ECON 3209 — Econometrics with Python
ECON 3209 — Econometrics with Python
BSc Hons Cooperation & Banking | 6th Semester
Kerala Agricultural University · 2025–26
A 20-week hands-on journey from Python fundamentals to applied econometrics — with every lecture interactive in your browser.
Course Overview
This course equips students with the quantitative and computational skills needed to analyse economic and agricultural data. Using Python throughout, you will progress from programming basics to implementing the full suite of classical econometric models — all within an interactive environment where code runs live in your browser (no installation required).
What You Will Learn
- Python programming for data analysis
- Data wrangling and visualisation with Pandas & Matplotlib
- Ordinary Least Squares (OLS) estimation and inference
- Diagnosing and correcting regression problems
- Panel data, qualitative response, and time series models
Course Details
| Course Code | ECON 3209 |
| Credits | 3 |
| Semester | 6th |
| Programme | BSc Hons Cooperation & Banking |
| University | Kerala Agricultural University |
| Duration | 20 Weeks × 3 Lectures |
| Total Lectures | 60 |
Course Structure
🐍 Phase 1 — Python Foundations (Weeks 1–6)

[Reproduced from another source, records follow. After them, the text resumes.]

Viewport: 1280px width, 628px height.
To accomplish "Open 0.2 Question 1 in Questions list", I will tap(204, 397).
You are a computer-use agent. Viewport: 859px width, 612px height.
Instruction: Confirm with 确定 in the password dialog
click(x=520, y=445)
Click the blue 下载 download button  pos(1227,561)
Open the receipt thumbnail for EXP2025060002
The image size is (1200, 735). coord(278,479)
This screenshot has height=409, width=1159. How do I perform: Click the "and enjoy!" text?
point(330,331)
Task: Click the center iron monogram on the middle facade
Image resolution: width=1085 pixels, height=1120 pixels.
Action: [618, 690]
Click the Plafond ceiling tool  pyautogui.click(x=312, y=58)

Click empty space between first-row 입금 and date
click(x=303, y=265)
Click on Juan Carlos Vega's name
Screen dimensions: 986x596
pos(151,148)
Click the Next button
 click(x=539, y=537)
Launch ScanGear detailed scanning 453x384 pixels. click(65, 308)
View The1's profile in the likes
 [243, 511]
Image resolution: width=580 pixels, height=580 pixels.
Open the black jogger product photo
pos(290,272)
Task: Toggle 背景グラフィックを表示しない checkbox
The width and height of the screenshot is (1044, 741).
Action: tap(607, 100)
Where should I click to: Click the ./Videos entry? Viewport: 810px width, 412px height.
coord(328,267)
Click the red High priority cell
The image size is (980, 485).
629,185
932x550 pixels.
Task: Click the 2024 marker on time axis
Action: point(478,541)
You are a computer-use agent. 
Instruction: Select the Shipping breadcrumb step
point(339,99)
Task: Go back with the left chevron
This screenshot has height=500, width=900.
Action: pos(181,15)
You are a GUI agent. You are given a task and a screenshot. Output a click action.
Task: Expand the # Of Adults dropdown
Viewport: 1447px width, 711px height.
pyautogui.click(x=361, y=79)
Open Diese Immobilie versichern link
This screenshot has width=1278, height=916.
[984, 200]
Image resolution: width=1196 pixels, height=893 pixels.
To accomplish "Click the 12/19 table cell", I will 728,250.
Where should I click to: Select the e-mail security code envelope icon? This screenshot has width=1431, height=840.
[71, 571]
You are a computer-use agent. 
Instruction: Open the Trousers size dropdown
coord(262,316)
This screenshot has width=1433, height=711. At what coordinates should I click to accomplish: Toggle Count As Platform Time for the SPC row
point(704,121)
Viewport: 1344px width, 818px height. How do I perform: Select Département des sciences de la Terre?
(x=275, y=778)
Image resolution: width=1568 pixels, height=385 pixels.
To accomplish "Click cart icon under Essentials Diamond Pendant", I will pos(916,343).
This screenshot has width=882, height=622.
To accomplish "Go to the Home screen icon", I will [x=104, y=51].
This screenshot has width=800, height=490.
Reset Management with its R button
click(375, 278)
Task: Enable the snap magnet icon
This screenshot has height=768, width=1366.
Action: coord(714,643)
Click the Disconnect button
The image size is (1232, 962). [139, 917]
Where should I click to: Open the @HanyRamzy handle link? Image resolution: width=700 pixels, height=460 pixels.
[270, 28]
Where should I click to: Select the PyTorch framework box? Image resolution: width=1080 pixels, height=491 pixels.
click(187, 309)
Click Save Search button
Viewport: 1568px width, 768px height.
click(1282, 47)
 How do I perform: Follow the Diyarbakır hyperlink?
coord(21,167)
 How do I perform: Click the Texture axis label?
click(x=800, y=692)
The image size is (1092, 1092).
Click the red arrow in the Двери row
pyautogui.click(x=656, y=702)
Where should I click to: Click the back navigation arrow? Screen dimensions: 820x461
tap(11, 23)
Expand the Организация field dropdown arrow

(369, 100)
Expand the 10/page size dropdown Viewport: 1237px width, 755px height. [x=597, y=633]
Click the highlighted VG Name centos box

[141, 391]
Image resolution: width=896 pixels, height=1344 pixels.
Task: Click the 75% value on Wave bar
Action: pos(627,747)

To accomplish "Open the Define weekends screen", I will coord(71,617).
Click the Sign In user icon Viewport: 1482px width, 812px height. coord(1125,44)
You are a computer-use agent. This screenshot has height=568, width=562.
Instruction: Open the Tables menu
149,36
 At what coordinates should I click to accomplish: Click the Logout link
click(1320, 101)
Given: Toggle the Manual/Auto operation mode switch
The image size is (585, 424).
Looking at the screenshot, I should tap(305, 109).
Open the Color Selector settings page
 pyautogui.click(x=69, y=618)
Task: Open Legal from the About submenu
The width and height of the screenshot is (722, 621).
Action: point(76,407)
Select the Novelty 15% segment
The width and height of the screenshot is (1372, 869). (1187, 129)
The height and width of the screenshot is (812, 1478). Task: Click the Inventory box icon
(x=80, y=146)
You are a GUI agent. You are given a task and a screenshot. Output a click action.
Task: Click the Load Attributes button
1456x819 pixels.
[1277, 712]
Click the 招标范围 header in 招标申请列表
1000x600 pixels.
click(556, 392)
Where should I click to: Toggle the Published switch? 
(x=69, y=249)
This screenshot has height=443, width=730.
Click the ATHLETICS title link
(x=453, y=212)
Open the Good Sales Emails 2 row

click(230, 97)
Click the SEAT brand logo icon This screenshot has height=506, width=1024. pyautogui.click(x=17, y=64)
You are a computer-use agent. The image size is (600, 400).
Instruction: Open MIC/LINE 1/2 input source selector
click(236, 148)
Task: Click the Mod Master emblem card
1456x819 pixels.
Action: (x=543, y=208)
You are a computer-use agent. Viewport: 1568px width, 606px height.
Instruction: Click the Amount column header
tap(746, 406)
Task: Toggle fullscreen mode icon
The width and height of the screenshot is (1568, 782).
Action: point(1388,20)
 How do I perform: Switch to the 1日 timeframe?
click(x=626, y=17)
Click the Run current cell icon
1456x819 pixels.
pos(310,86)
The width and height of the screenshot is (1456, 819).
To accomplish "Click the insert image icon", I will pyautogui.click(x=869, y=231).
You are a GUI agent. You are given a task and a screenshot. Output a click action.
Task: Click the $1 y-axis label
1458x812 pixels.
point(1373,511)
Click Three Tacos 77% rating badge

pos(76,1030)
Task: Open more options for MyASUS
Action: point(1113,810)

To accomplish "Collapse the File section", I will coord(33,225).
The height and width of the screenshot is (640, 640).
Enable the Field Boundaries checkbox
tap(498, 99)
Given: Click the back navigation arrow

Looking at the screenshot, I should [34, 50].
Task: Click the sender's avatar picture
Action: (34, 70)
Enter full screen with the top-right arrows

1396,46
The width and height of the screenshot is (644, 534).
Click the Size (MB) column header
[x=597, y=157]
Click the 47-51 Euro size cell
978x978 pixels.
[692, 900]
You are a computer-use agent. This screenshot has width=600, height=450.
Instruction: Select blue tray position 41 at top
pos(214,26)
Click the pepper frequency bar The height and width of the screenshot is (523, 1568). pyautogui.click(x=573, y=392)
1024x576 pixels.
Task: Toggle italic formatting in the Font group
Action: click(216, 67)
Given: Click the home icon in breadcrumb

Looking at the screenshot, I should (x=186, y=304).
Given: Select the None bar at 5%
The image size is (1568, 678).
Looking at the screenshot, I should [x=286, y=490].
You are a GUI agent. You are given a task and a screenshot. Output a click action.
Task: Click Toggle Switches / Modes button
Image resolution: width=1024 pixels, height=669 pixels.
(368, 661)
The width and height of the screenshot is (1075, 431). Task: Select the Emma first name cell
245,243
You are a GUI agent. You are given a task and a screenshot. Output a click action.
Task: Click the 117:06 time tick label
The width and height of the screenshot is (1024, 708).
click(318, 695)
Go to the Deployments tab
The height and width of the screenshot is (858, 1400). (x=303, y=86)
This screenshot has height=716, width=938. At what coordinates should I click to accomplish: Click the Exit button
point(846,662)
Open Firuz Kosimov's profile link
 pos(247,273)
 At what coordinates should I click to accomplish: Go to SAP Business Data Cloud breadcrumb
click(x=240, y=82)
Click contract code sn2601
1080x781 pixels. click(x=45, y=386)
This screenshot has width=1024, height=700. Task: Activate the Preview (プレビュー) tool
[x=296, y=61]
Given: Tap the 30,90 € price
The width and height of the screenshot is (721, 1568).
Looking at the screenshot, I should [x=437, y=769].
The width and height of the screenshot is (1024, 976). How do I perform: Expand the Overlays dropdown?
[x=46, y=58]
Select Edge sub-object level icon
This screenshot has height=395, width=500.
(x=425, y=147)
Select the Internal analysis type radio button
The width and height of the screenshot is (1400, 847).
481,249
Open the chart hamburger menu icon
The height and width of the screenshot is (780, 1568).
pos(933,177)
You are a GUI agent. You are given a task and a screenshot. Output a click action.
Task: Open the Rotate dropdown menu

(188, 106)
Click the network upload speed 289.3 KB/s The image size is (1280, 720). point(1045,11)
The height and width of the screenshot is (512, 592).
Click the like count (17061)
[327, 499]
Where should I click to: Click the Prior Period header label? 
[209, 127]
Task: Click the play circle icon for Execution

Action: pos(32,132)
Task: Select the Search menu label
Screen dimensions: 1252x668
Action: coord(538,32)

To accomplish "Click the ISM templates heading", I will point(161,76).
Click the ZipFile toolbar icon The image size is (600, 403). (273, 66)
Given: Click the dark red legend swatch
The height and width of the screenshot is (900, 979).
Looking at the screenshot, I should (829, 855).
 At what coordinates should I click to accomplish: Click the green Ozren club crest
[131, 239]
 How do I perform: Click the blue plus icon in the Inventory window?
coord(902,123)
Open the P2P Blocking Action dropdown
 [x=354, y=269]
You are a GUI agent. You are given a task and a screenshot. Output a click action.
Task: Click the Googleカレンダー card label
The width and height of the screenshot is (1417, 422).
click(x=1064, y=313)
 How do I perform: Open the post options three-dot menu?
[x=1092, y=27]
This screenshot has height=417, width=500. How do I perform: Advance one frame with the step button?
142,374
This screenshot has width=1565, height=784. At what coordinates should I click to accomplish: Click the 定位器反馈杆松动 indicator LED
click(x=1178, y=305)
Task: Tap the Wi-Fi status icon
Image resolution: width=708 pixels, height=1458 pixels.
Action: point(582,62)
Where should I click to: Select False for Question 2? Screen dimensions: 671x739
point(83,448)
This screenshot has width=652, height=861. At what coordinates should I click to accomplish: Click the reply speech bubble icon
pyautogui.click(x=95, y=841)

Week 1 · Python Environment & Basics
Getting started with Python · Variables & data types · Operators & expressions
Week 2 · Control Flow & Functions
Conditionals & loops · Functions & scope · List comprehensions & lambda
Week 3 · NumPy for Economics
Arrays & vectorisation · Linear algebra · Statistical operations
Week 4 · Pandas & Data Wrangling
Series & DataFrames · Merge / reshape / groupby · Real agricultural data
Week 5 · Data Visualisation
Matplotlib foundations · Seaborn statistical charts · Interactive plots
Week 6 · Working with Real Data
Import / export & APIs · Exploratory data analysis · Data cleaning case study
📊 Phase 2 — Econometrics (Weeks 7–20)
Week 7 · Introduction to Econometrics
What is econometrics? · Economic data types · Simple OLS derivation
Week 8 · OLS: Theory & Properties
Gauss-Markov theorem · Statistical properties · Python OLS from scratch
Week 9 · Inference in OLS
Hypothesis testing · Confidence intervals · t and F tests in Python
Week 10 · Multiple Linear Regression
MLR setup · Interpretation · Partial effects & Python implementation
Week 11 · Multicollinearity
Detection · Consequences · Remedies & VIF in Python
Week 12 · Heteroscedasticity
Nature & consequences · Detection tests · WLS & robust standard errors
Week 13 · Dummy Variables
Qualitative predictors · Interaction terms · Structural breaks in Python
Week 14 · Nonlinear Regression
Log & polynomial models · Splines · Python curve fitting
Week 15 · Qualitative Response Models
Linear probability model · Logit · Probit in Python
Week 16 · Model Specification
Omitted variable bias · RESET test · AIC / BIC model selection
Week 17 · Panel Data Analysis
Pooled vs fixed vs random effects · Hausman test · Python implementation
Week 18 · Autocorrelation
Nature & causes · Durbin-Watson & Breusch-Godfrey tests · Cochrane-Orcutt
Week 19 · Time Series: Basics
Stationarity & unit roots · ACF / PACF · ADF test in Python
Week 20 · Time Series: Forecasting
ARIMA models · Forecast evaluation · Course review
Interactive Slides: All lecture slides include live Python code cells — run Python directly in your browser, no installation needed.